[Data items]
start
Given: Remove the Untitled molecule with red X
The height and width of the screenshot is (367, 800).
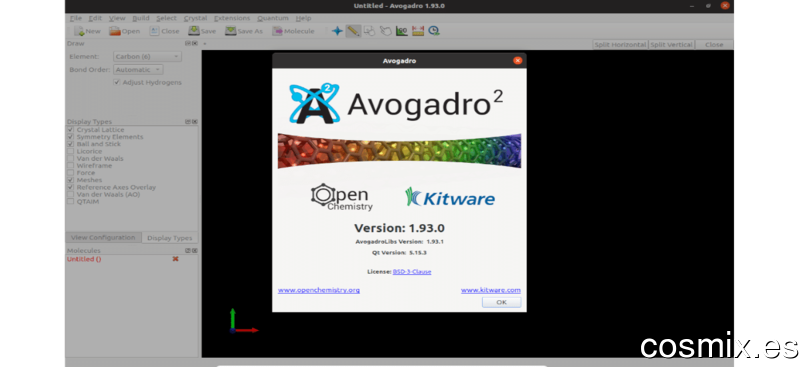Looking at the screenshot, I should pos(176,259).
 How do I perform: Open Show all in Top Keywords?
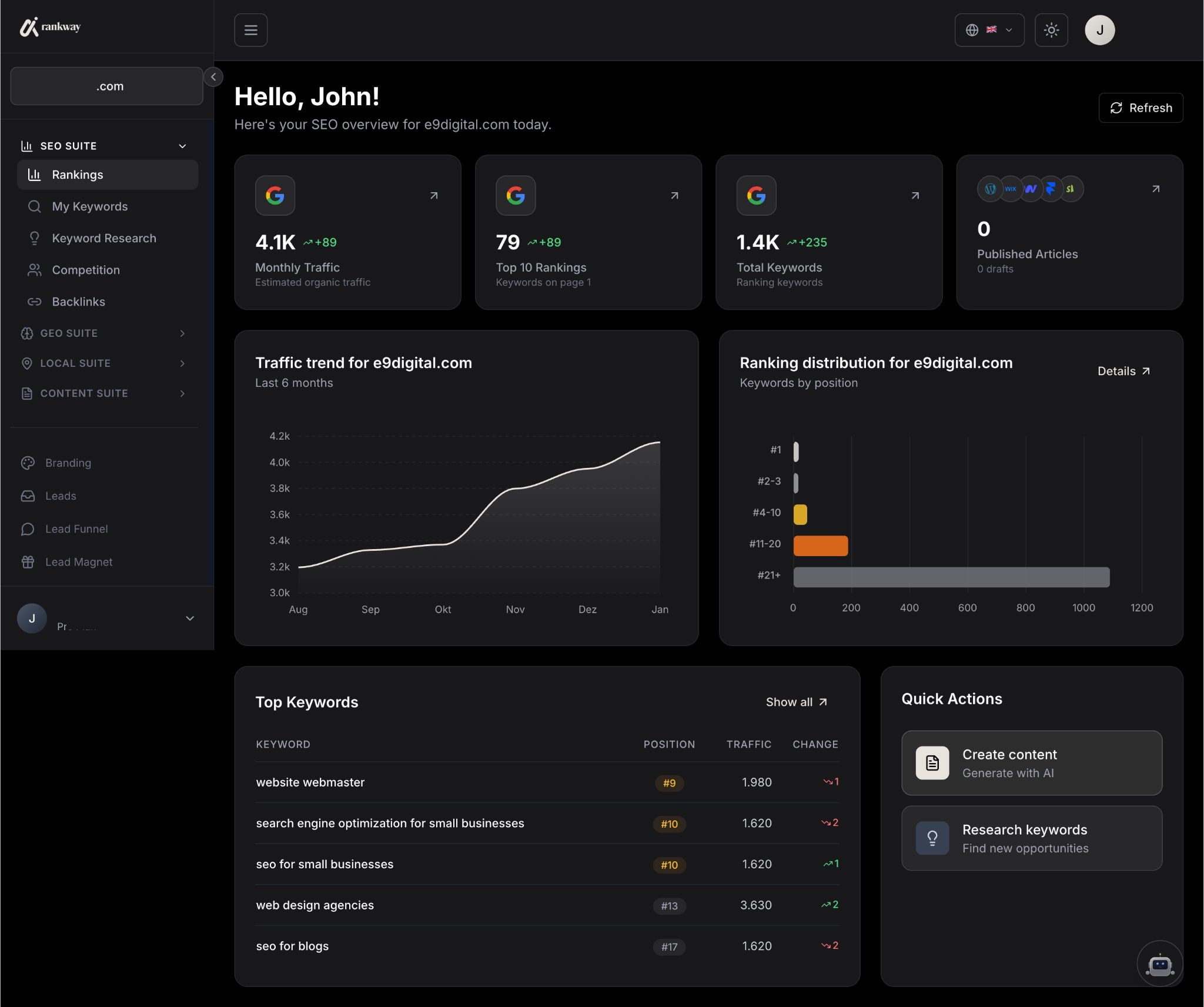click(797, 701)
end
AIM OF THE EXERCISE = Copy out, word for word, the text of all the items above, leaving out the pictures.

FINAL RESULT =
Given: Remove the Untitled molecule with red X
The height and width of the screenshot is (367, 800).
Looking at the screenshot, I should pos(176,259).
 How do I perform: Open Show all in Top Keywords?
click(797, 701)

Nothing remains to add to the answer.